Job’s friends comforted in silence for seven days, but then they could no longer contain themselves. They told Job he must have done something evil that made God angry and that was the cause of all his suffering. Their words brought deep hurt instead of comfort.
It’s tempting to think every incorrect statement requires a rebuttal and every problem needs an explanation. When hard things happen often we don’t have a good answer to the question “why?”, and we cause trouble when we try to give one. Sometimes the best response is silence. “A man of knowledge uses words with restraint … Even a fool is thought wise if he keeps silent, and discerning if he holds his tongue” (Proverbs 17:27-28).
Social media makes it easy to use words in abundance. That ease can be harmful and dangerous. Words are powerful. We need to pray for God to give us wisdom, restraint and discernment in using them.
In some matters we are to speak and not be silent. We are not to be silent about our sin. “When I kept silent, my bones wasted away through my groaning all day long. … Then I acknowledged my sin to you and did not cover up my iniquity. I said, ‘I will confess my transgressions to the Lord’ – and you forgave the guilt of my sin” (Psalm 32:3, 5).
We are not to be silent about the great things God has done. “… we will tell the next generation the praiseworthy deeds of the Lord, his power, and the wonders he has done” (Psalm 78:4).
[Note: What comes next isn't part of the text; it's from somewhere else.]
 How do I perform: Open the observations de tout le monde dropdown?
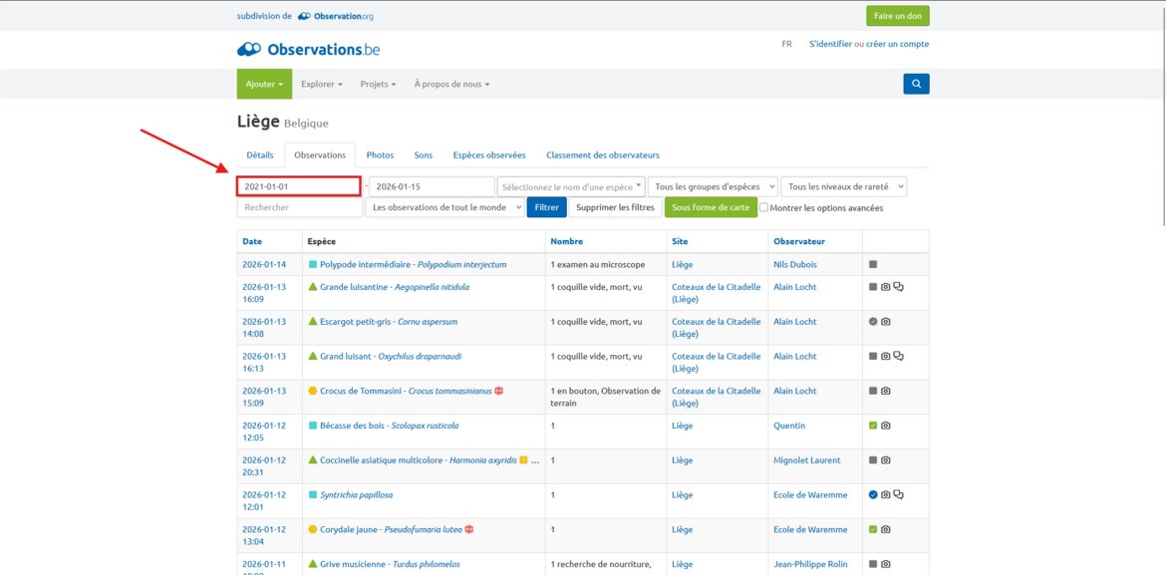[444, 207]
Sometimes it feels like God is silent. We pray and we cry out for help, but no response seems to come, at least not as quick and clear as we would like. We plead like David, “To you I call, O Lord my Rock; do not turn a deaf ear to me. For if you remain silent, I will be like those who have gone down to the pit” (Psalm 28:1).
We rejoice that God has spoken, in His Word, the Scriptures. He may seem silent about some things, but He is not silent at all about His love and grace and way of salvation. Jesus is the Word (John 1:1) who communicates clearly that forgiveness, hope and life eternal is offered by faith in Christ.
Wonderfully said! I have to admit I feel God’s presence the most when it’s quiet. Nothing but He and I listening to one another. It’s sad one needs to leave the house to “really listen,” but I’m pretty guilty of that. A walk alone, sitting by the creek , it’s serene and so much needed! And, yes… Often comfort is shared in silence!!